Ladendiebin (41) schrammt an Gefängnis vorbei - Arbeitsdienst bei Schuldnerberatung
Wegen 7,05 Euro vor Gericht

Da es für die mitgeführte Plastiktüte zu schwer werden könnte, packte eine 41-Jährige zwei Flaschen Bier und zwei Päckchen Käse in ihre Handtasche um. An der Kasse habe sie dann vergessen, diese Waren auf das Band zu legen. Diese Version nahmen der Altenstädterin jedoch Staatsanwältin Daniela Kotzbauer und Richter Roland Güll nicht ab, als sie am Dienstag wegen Ladendiebstahls vor Gericht stand. Wegen Schwarzfahrens und zwei Mal wegen Ladendiebstahls war die Frau schon vorbestraft, was ihr Kotzbauer besonders ankreidete. Die Anklagevertreterin zeigte sich überzeugt, dass die Geschiedene die Waren im Wert von 7,05 Euro nicht bezahlen wollte.

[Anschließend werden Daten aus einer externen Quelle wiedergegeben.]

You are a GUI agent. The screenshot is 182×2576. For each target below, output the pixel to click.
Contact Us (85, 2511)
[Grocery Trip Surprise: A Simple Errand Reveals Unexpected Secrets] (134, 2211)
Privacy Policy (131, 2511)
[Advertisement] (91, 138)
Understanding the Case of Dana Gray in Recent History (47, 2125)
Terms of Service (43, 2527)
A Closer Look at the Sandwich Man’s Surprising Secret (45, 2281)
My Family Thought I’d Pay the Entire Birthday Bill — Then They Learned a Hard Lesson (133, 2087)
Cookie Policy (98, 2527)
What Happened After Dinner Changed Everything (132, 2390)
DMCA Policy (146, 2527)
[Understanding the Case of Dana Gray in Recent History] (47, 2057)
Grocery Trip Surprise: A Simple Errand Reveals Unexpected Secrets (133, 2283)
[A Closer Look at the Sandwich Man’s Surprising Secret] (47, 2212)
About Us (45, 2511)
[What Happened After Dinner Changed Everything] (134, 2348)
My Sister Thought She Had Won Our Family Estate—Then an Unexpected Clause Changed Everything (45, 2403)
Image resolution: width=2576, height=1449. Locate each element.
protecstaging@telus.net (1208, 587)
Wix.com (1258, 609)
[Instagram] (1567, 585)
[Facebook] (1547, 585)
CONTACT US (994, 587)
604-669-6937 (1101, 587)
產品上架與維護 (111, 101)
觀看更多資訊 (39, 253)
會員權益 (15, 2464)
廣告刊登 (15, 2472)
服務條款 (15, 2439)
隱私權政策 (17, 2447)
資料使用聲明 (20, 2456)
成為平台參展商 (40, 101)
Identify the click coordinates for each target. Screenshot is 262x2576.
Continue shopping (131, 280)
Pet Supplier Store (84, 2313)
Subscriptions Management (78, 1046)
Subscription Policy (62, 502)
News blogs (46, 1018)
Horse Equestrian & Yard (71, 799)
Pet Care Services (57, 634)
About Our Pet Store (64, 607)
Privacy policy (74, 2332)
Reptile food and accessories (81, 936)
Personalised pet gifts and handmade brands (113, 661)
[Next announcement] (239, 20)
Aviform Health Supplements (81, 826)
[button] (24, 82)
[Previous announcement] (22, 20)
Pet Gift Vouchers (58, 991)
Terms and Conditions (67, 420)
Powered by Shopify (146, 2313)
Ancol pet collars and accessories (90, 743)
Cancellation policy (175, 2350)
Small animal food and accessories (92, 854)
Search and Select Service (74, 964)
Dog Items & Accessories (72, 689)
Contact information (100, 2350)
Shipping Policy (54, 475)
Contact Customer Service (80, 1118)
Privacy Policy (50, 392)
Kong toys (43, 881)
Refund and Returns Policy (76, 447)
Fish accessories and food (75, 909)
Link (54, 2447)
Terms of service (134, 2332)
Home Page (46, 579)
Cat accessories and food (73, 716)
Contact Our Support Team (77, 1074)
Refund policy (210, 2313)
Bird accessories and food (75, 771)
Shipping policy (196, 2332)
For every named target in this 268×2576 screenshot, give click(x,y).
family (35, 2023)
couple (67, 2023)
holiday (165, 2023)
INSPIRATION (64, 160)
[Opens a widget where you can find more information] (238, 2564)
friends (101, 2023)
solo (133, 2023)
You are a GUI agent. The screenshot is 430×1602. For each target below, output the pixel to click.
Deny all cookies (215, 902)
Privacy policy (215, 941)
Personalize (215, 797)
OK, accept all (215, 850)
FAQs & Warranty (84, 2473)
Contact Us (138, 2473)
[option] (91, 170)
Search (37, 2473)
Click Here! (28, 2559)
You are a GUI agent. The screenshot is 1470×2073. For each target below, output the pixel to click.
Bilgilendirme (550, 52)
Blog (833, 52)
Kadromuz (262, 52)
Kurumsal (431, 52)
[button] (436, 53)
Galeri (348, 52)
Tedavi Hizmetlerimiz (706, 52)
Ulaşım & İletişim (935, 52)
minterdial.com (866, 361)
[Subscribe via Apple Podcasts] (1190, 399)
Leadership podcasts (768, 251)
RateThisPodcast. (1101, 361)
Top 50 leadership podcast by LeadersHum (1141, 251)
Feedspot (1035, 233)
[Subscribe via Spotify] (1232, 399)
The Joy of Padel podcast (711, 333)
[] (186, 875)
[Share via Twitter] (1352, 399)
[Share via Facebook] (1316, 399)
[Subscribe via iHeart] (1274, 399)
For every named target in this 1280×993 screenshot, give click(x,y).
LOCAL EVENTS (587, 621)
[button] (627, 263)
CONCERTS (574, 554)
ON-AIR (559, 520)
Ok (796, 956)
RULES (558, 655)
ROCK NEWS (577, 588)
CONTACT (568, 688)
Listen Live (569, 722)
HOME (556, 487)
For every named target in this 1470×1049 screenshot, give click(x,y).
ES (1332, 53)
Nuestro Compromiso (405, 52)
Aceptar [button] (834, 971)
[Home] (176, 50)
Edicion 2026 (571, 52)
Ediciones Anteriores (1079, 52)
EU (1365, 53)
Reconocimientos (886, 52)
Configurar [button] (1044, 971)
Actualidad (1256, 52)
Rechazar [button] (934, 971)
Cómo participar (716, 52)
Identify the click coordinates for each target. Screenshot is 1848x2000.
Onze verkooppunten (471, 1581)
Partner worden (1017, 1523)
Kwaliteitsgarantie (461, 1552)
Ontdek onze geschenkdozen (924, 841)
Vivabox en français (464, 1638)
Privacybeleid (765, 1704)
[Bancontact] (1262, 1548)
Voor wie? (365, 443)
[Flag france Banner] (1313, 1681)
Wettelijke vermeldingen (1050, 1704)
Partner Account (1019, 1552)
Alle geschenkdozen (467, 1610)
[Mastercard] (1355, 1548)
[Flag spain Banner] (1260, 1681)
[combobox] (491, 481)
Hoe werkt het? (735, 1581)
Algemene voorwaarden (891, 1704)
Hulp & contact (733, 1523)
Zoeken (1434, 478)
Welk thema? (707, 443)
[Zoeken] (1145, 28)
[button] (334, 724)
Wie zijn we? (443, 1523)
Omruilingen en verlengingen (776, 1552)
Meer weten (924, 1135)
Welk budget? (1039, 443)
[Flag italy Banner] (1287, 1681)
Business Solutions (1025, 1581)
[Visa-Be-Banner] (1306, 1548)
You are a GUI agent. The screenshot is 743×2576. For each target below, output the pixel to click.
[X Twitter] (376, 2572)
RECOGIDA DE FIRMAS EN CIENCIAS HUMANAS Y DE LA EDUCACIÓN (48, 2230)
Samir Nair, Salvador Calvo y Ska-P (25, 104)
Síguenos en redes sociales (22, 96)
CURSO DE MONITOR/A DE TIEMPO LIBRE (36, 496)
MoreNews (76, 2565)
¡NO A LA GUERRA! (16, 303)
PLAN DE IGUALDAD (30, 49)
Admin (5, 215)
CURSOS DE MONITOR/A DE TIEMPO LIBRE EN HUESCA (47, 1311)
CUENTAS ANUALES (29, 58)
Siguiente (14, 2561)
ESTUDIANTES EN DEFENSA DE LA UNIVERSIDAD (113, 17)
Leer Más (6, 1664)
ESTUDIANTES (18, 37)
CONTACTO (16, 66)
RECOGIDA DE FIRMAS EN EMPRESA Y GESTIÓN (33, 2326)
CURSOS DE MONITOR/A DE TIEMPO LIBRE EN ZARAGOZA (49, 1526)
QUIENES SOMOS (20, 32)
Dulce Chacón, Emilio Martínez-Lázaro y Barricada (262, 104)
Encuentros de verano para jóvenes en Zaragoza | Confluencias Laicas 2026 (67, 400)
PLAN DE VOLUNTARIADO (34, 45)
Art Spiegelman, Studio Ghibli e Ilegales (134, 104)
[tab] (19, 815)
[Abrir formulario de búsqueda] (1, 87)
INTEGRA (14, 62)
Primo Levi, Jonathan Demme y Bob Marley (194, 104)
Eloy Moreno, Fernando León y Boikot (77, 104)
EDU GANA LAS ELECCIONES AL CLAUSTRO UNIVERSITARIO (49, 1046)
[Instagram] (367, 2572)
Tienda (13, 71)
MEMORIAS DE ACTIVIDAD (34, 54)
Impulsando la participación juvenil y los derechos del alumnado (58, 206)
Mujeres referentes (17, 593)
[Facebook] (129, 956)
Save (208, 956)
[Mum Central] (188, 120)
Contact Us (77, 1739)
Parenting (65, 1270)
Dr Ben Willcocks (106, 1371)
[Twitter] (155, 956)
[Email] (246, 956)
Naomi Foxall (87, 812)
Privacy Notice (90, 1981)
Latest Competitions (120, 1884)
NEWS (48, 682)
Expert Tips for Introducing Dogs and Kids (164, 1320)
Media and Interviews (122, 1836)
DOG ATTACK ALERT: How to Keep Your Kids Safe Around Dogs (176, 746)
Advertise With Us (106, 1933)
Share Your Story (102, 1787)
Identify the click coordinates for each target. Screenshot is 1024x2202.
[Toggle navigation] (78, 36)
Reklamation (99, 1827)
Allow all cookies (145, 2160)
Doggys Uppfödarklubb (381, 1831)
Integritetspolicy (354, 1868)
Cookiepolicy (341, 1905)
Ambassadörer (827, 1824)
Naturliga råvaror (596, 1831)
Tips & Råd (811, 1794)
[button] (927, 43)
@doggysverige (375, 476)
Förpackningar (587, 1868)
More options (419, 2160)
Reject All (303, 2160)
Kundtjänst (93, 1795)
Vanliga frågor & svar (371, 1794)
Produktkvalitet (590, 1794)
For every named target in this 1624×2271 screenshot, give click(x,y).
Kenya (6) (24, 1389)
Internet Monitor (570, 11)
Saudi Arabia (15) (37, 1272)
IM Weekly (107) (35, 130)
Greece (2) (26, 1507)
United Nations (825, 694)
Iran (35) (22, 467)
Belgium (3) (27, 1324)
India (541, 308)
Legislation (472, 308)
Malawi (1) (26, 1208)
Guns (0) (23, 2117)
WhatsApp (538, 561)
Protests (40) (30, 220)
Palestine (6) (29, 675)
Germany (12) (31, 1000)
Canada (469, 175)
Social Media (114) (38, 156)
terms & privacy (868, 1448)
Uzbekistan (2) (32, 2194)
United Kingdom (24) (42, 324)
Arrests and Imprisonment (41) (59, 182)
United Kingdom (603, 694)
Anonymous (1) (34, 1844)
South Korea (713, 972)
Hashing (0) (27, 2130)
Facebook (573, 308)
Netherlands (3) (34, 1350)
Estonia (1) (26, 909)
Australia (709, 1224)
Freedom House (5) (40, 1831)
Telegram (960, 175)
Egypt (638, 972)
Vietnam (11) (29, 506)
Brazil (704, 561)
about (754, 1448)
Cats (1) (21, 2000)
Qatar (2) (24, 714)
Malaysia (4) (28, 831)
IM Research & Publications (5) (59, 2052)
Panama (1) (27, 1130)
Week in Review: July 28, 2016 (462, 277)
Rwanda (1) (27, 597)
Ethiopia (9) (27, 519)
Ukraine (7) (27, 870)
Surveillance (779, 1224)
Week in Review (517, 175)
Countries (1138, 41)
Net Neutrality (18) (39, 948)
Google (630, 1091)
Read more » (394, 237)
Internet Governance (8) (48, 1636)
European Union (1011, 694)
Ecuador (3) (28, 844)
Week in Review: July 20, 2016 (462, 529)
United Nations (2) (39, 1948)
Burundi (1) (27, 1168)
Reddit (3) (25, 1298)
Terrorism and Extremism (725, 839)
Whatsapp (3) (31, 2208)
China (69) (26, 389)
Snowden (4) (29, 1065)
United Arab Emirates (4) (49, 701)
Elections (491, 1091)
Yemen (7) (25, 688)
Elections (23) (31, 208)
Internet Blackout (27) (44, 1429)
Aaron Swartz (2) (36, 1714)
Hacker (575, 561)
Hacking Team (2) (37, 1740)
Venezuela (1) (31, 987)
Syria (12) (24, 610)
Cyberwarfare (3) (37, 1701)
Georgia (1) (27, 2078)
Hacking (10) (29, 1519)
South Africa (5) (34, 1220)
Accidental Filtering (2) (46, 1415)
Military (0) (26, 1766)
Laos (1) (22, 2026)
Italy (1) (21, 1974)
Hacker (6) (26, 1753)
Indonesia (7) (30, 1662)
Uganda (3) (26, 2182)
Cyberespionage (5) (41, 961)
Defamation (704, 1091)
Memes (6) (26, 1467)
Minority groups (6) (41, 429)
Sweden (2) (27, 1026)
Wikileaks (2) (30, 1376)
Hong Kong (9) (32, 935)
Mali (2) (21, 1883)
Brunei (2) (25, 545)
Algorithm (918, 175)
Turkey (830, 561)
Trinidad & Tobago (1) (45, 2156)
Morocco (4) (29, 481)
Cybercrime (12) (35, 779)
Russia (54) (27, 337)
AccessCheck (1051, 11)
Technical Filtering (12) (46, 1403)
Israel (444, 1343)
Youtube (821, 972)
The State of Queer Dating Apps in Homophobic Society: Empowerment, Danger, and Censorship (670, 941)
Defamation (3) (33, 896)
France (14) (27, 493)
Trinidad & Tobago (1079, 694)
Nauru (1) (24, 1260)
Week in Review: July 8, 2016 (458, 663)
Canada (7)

Verteidiger Dr. Hans-Wolfgang Schnupfhagn dagegen hielt die Einlassung seiner Mandantin für glaubwürdig. Nach dem Rechtsgrundsatz "Im Zweifel für den Angeklagten" müsse man sie daher frei sprechen. Strafrichter Güll verurteilte die Frau zu zwei Monaten auf Bewährung - einen Monat weniger, als die Staatsanwältin gefordert hatte. Er war überzeugt, dass Geldmangel das Motiv gewesen sei. Als Bewährungsauflage muss die Verurteilte 60 Stunden beim Allgemeinen Sozialen Schuldnerberatungsverein Neustadt/WN ableisten.